I have a cousin who has taken it upon herself to have, which has become an Armenian tradition in our families, an Easter Eve party. Since all of the cousins now have families of their own and we are splintered on Easter, all having dinners for our respective families. She has an Easter egg hunt for the young children, who are getting older each year, and that tradition may soon, alas, become a faded memory. She also maintains a traditional Armenian tradition of an Easter egg battle, which consists of everyone having a dyed Easter egg held in their fist, and one Egg point attacks another Egg point, until only one Egg is left the sole survivor of an intact egg shell that has not been cracked. It sounds silly, but we have had these egg wars since time immemorial.
Well my cousin puts out quite a spread for the event. She has not only fresh fruit and vegetables with dips to start out, but also some wonderful Armenian delicacies. She served this traditional Armenian cured meat called Bastarma that is cut paper thin and has a very spicy and unique taste, that I have to refrain from, because unfortunately the spices that it is cured with stays in the body for a couple of days. There was Lahmanjoun, which for a lack of a better term is a personal Armenian pizza topped with ground lamb, tomato paste, onions, garlic and parsley that has a bit of a zing to it, and if you need a little more zing, just add a little more Cayenne pepper to it. Then there was Cheese Boreg which is a light flakey triangular pastry filled with a brick cheese that is baked to a golden color. There was an Arabic Kibee Nyee, the raw ground lamb, onions, garlic and parsley dish, and the Tabouli Salad. The Armenians tend to mix these two dishes into one and place into pita bread to enjoy. There was Hummus on the table as well, and these were just for starters.

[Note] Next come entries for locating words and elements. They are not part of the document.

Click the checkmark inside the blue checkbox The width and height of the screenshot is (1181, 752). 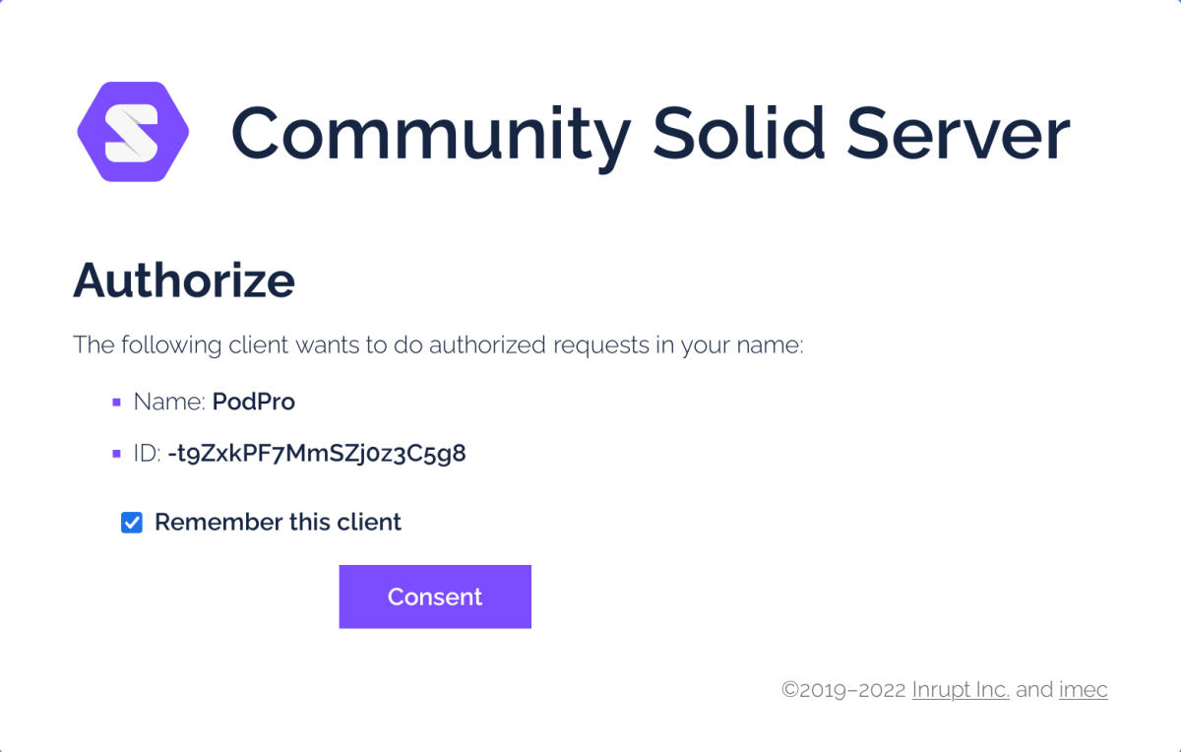coord(131,522)
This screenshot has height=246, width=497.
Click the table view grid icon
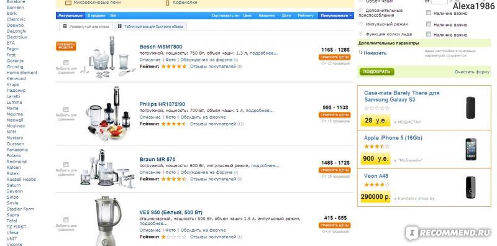coord(119,27)
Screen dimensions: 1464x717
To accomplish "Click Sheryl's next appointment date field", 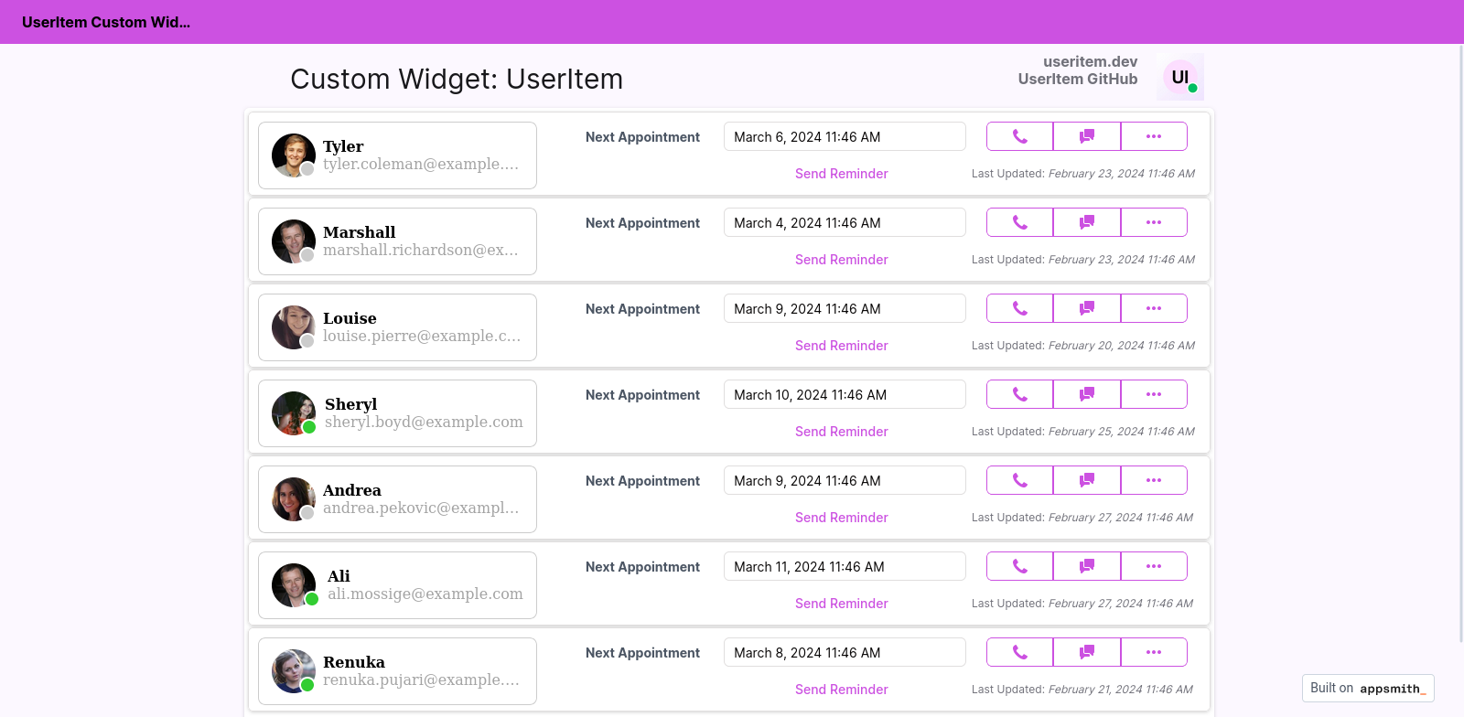I will tap(844, 395).
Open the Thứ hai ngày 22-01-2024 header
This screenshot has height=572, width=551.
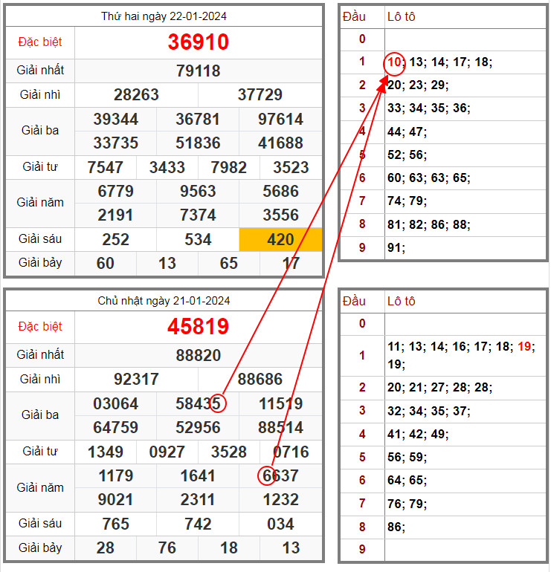tap(164, 16)
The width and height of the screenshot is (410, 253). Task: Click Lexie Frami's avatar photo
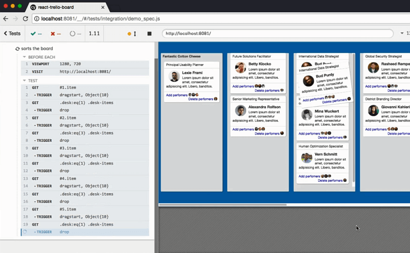[x=174, y=76]
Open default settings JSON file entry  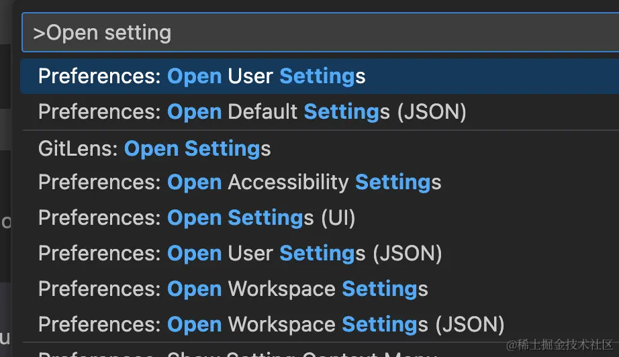(x=252, y=111)
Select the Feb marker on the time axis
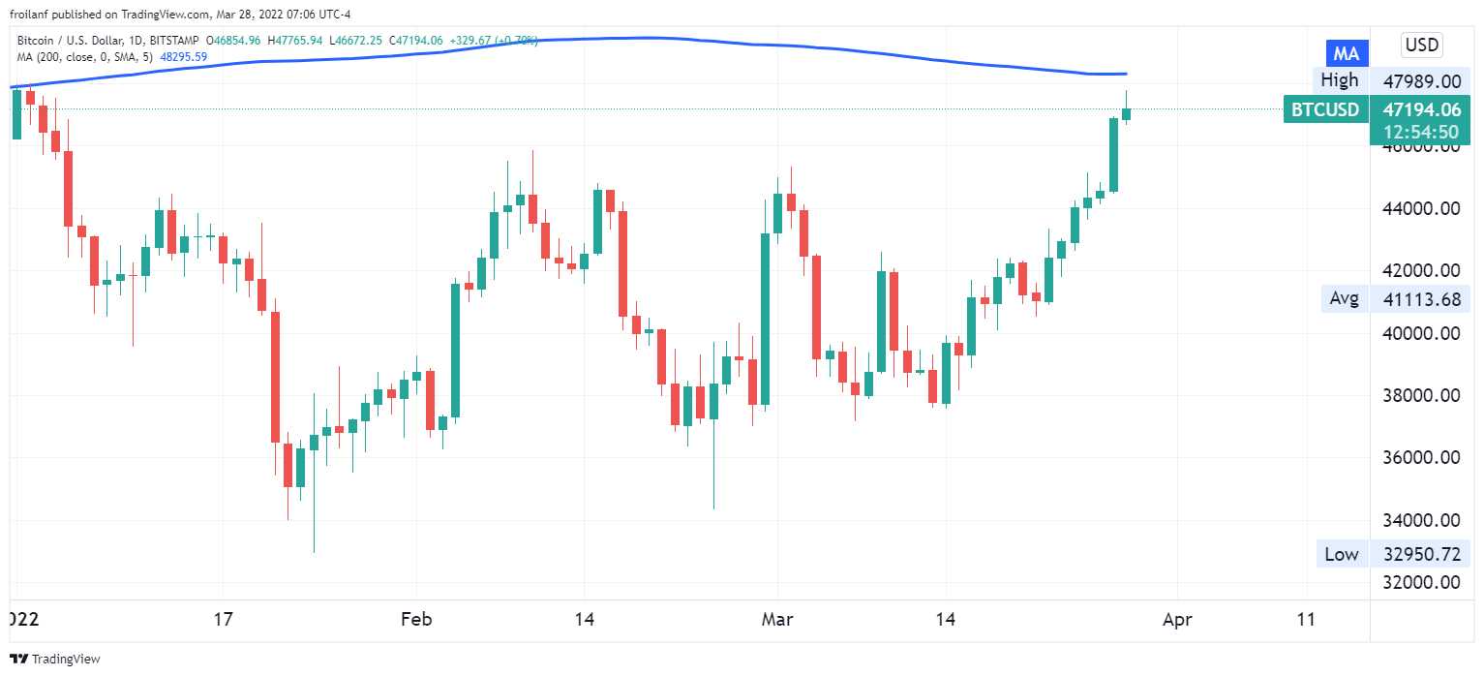The image size is (1484, 676). 416,619
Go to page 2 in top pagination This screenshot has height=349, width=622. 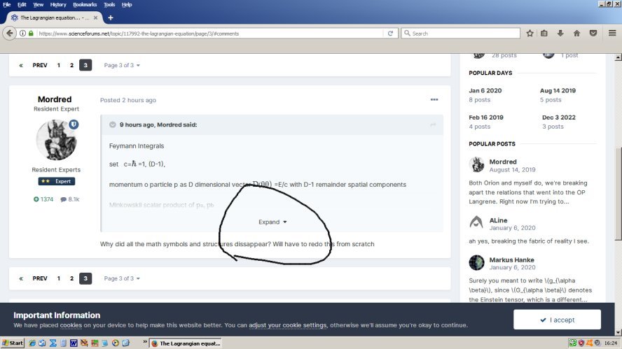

For dinner there was an abundance of thick lamb chops served, along with Armenian Pilaf, which I have never seen duplicated in any restaurant, as properly as we make it. Another tradition albeit a newer tradition was a dish my Father created called “Hot Ham” which was also served. There was an Armenian version of a Mac and Cheese dish as well. Not to mention a variety of salads and vegetables for sides. By the time I had enjoyed all of these dishes, I am sorry to say, there was no room left for me to enjoy the wonderful spread of desserts that I kept looking at, but I resigned to the fact, that there was just no more room left for even one more morsel of food. This is just the classic way for an Armenian dinner, where the tables can barely support all of the food that is being offered for the diners.
Besides all of the mixed drinks and cocktails being served, there was wine and beer being served as well. There were two different wines from the Rodney Strong Vineyards of Sonoma County in California and both were Vintage 2010. There was a Chardonnay and a Cabernet Sauvignon and both were enjoyed by the revelers. I also brought a couple of the Sterling wines that I had written about a little while ago, the Chardonnay and a Meritage. All of these wines were very good where enjoyed by all. I also brought the bottle of Galante Vineyards Ace High Malbec 2009 that I recently received from the Monterey Wine Club. I had stated that I was looking forward to trying this wine, as I have enjoyed the other wines that I have had from this winery. Let me say that this was one of the most balanced Malbec wines that I have ever had the privilege to drink. It was not as heavy as some of the Argentine Malbec wines that I have had, and the tannins and were not overt, and it was also a bit dryer than most of the wines that I had encountered as well. My Bride even was impressed by this wine and suggested that we purchase some more of it, before it disappears from the shelves. That is indeed high praise from her.